MONITORING COMMUTER CONGESTION ON SURFACE STREETS IN REAL TIME

As public agencies focus on optimized signal timing to reduce congestion, few have the ability to monitor network operations in real time. Little work has been done to provide a graphic presentation of surface street congestion. A way is introduced here to identify and monitor commuter congestion on surface street arterials without using specialized equipment. Existing system detectors have been combined with the signal timing information to classify traffic congestion levels. The Utah Department of Transportation Traffic Operation Center is incorporating the results to provide a real-time arterial congestion map. Occupancy, flow, and signal information are reported to the traffic operation center every 5 min. Then, a commuter congestion algorithm compares the actual measured volume with an estimated approach capacity. It is inappropriate to assume a fixed-green time per cycle because the network’s signalized intersections operate on coordinated–actuated control. The algorithm compares the estimated approach capacity with the measured approach volume to give an estimated real-time volume/capacity ratio. The approach capacity is estimated by an equation developed through simulating network intersections under a range of congested conditions with various cycle lengths and approach green times. The methodology has been verified against field data from congested locations with actual volume and signal timing during peak periods. The predicted approach volumes were within 5% of observed congested conditions. This method allows traffic engineers to monitor and identify the congestion of a signal-controlled surface street network in real time without the need for new technologies.

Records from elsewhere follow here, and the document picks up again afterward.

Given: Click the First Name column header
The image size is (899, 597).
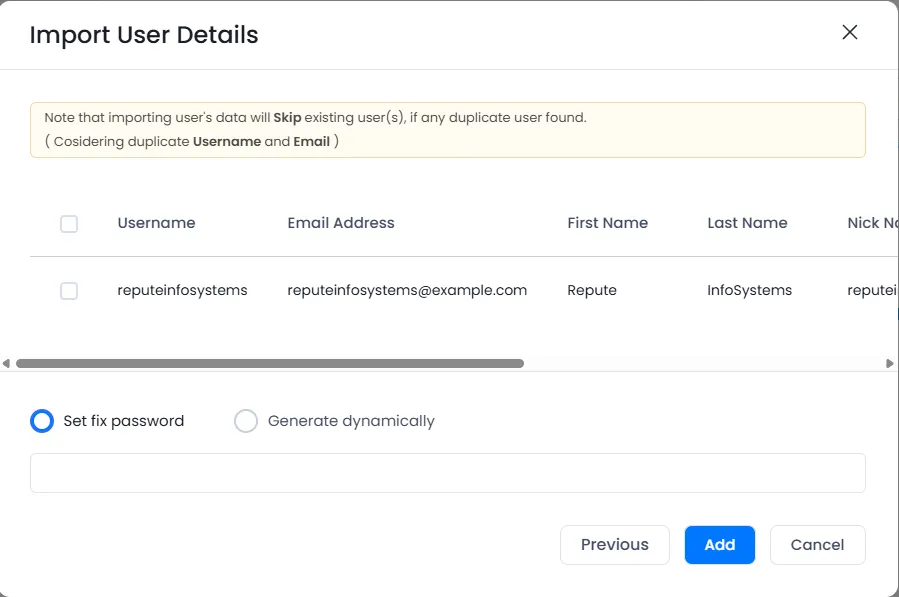Looking at the screenshot, I should (x=607, y=223).
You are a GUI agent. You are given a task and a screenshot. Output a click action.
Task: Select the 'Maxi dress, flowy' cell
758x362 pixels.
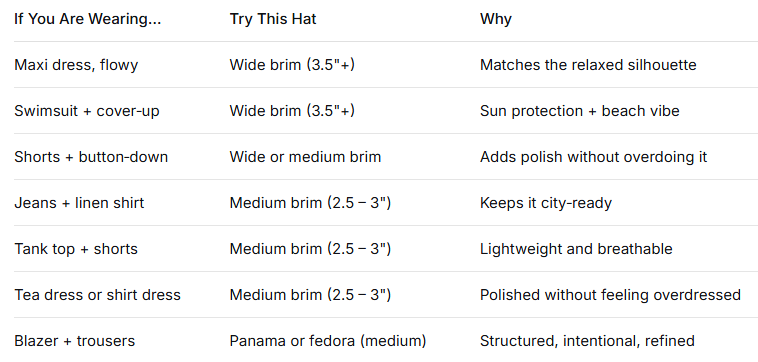click(x=76, y=65)
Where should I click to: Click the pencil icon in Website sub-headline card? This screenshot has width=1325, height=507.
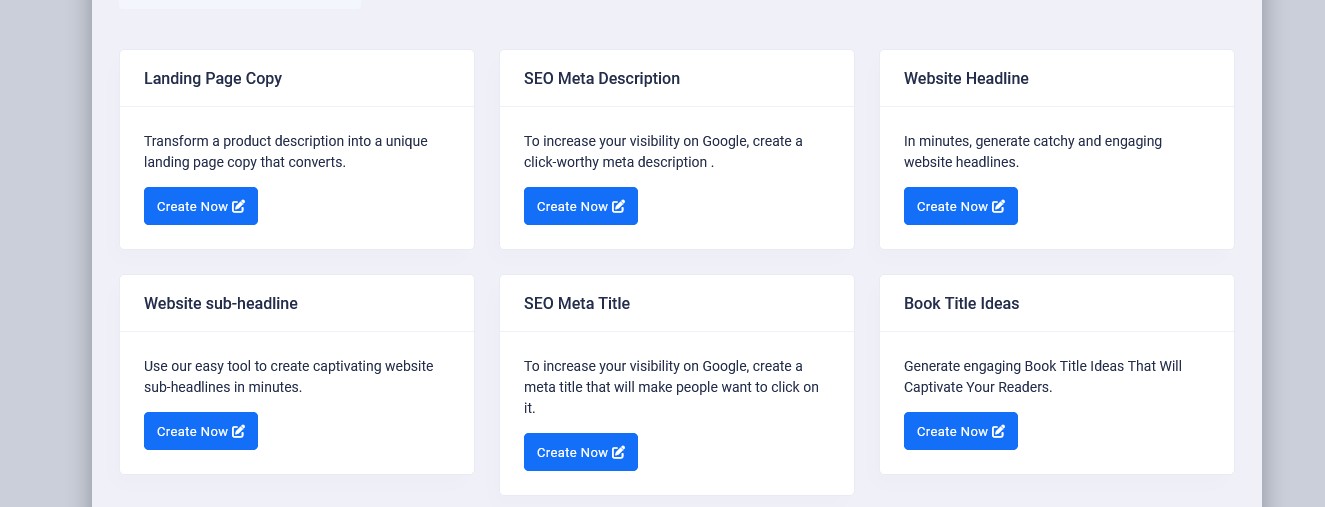pos(238,431)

Connecting SCOOT to CORSIM: real-time signal optimization simulation

Adaptive signal control systems react to traffic in real-time and adjust the signal timings to improve signal efficiency. SCOOT is the most widely implemented system. It comes from the UK with over 200 installations worldwide including the US. Average delay reductions of 20 percent have been shown in urban networks that employ adaptive signal control systems. However, these benefits vary between cities. Until now, no commercially available adaptive signal control system could be modeled across a city-specific network prior to installation. The University of Utah has developed a simulation modeling connection between the Federal Highways CORSIM model and the SCOOT adaptive control system. SCOOT runs on the VMS operating system, CORSIM on Windows NT. The two are connected via Ethernet with a dynamic link library interface that extracts the signal state and detector information from CORSIM and converts it to a format that SCOOT understands. SCOOT processes the information and sends it back across the Ethernet. In a completed loop, the optimized signal timing is then communicated from SCOOT to CORSIM, which implements the timing and updates the traffic simulation. This work offers traffic engineers the opportunity to evaluate the impact of SCOOT in a simulated environment prior to installation of the system. This paper reports the findings of the simulation of an actual urban network.